I wrote "the model is very beautiful". Clearly, very was wrong. But Duolingo said the answer was "The model is pretty beautiful".
We sure 'bout dat, Duo?
"pretty beautiful" has 5.5 million hits on Google. It's the title of several songs. I get that it's not natural to all native speakers, and all of those 5.5 million hits are certainly not about this phrase - but they're a pretty clear indication that the phrase is indeed in use. We do accept "quite", "fairly", "rather", and "kind of" as well, though.
Okay. As a native speaker, we don't say "pretty beautiful". You will hear "pretty hot", "pretty cute", but in 41 years of english-speaking ... I've never heard someone use that phrase. Rather beautiful, absolutely beautiful, quite beautiful - yes". "Kind of" beautiful? No. But that's because the word "beautiful" is usually associated with something striking. It's not the same as cute or pretty.
The 5.5 million hits on Google doesn't change the fact that it's not a correct thing for natural speakers. And when it's being translated into my native language, it doesn't make sense at all.
English is a very wide-spread language, though. We need to take into account that there are many differences between native speakers. No matter what your native region, you will inevitably encounter sentences and phrases here that feel foreign to you, simply because we accept lots of variations that may be perfectly fine to other natives. We hold neither your native English nor that of others in higher esteem.
of course english is a wide-spread language. nor do i hold my "english" in higher esteem than others.
my point is the translation in english just doesn't make sense to someone learning swedish. so it makes learning swedish confusing ... because the translation to what is known as "english" isn't correct. maybe then there should be choices of what english one speaks?
i even googled "pretty beautiful". in my google searches, i get nothing. i get only "what is the difference between p + b" and the likes. it even comes up with sites for learning english!
it's cool. i don't need to be right nor am i trying to be on my end. it just doesn't make sense for the english that i, personally, speak. and it seems that duolingo, founded in the city i'm from, uses english that i use in all other translations. so i thought it was extremely weird.
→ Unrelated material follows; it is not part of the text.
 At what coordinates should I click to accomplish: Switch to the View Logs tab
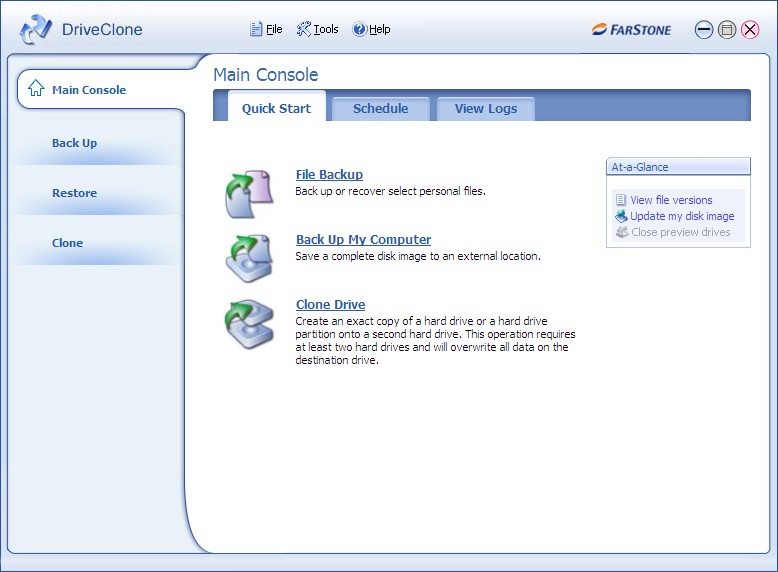click(485, 108)
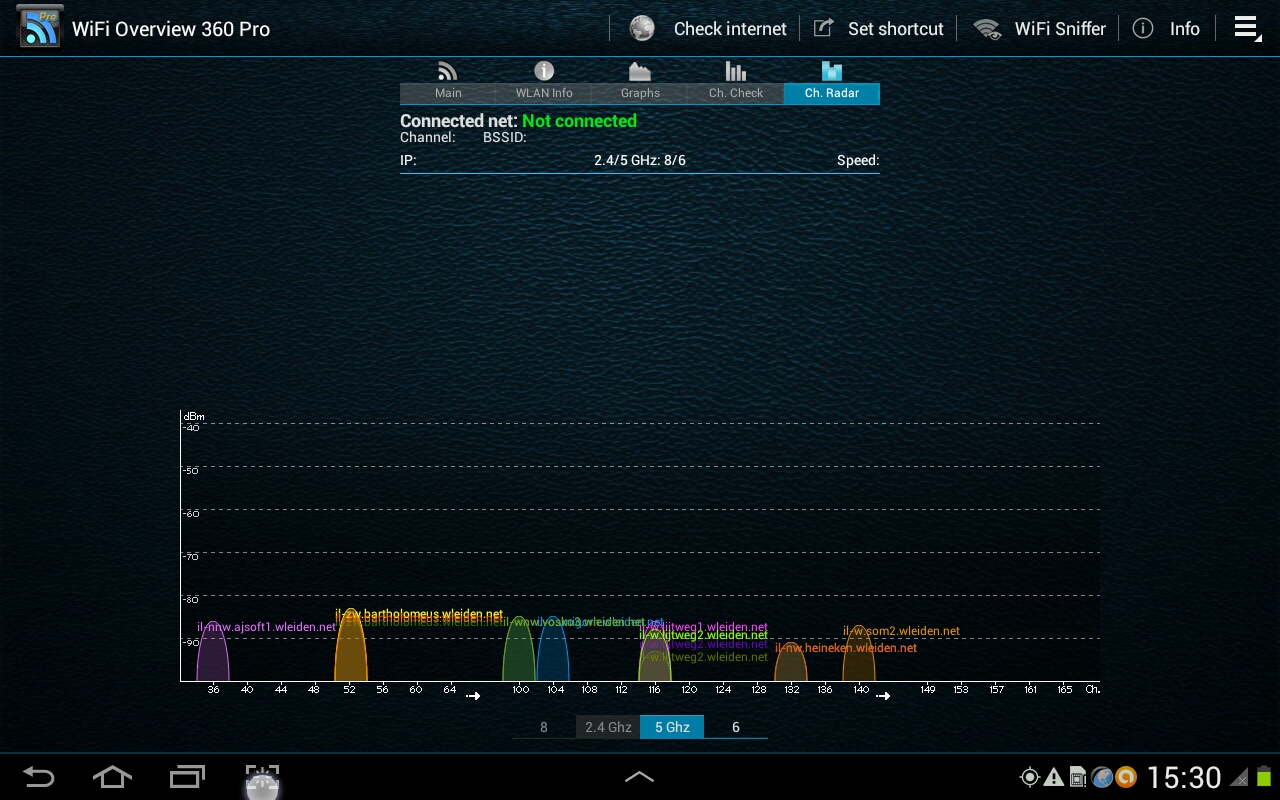Select the 2.4 Ghz band toggle
Screen dimensions: 1280x800
(x=608, y=727)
I apologise. I thought you wanted to discuss it, and most people who post such things do so because they're complaining.
There's really no need for "I won't post again". You're very welcome to keep posting your opinions. But since these comments are read by tens of thousands of other people many of whom speak neither language natively, I feel a need to reply even if it doesn't relate to you personally.
Please have a nice day. I hope I didn't ruin it for you.
It's just one accepted translation out of multiple, though. If I could, I'd very much prefer to hide it as "accept this solution but don't show it otherwise" - but there's no such feature, and if I remove it we will inevitably be swamped with requests to add it. Unless Duolingo adds this much needed feature, there simply is no pleasing everybody here.
I didn't expect to even have a discussion about my comment. I was just pointing out my own opinion in the comment section that it wasn't proper from what i, personally, know as english and that is strange, in my experience, on Duolingo. I've been using Duolingo for at least 3 years and I live in Sweden but I rarely come across something that doesn't make sense to me, since it seems to be based on American English. I think there are complaints on here about the lack of British English! https://forum.duolingo.com/comment/751693/British-English
But, cool, I'll just not post my opinion anymore. I wasn't complaining - just pointing out that I thought the translation was amusing, without expecting a response from someone. Lesson learned.
the two alternate meanings for ganske were fairly and pretty, no mention of the "quite," why????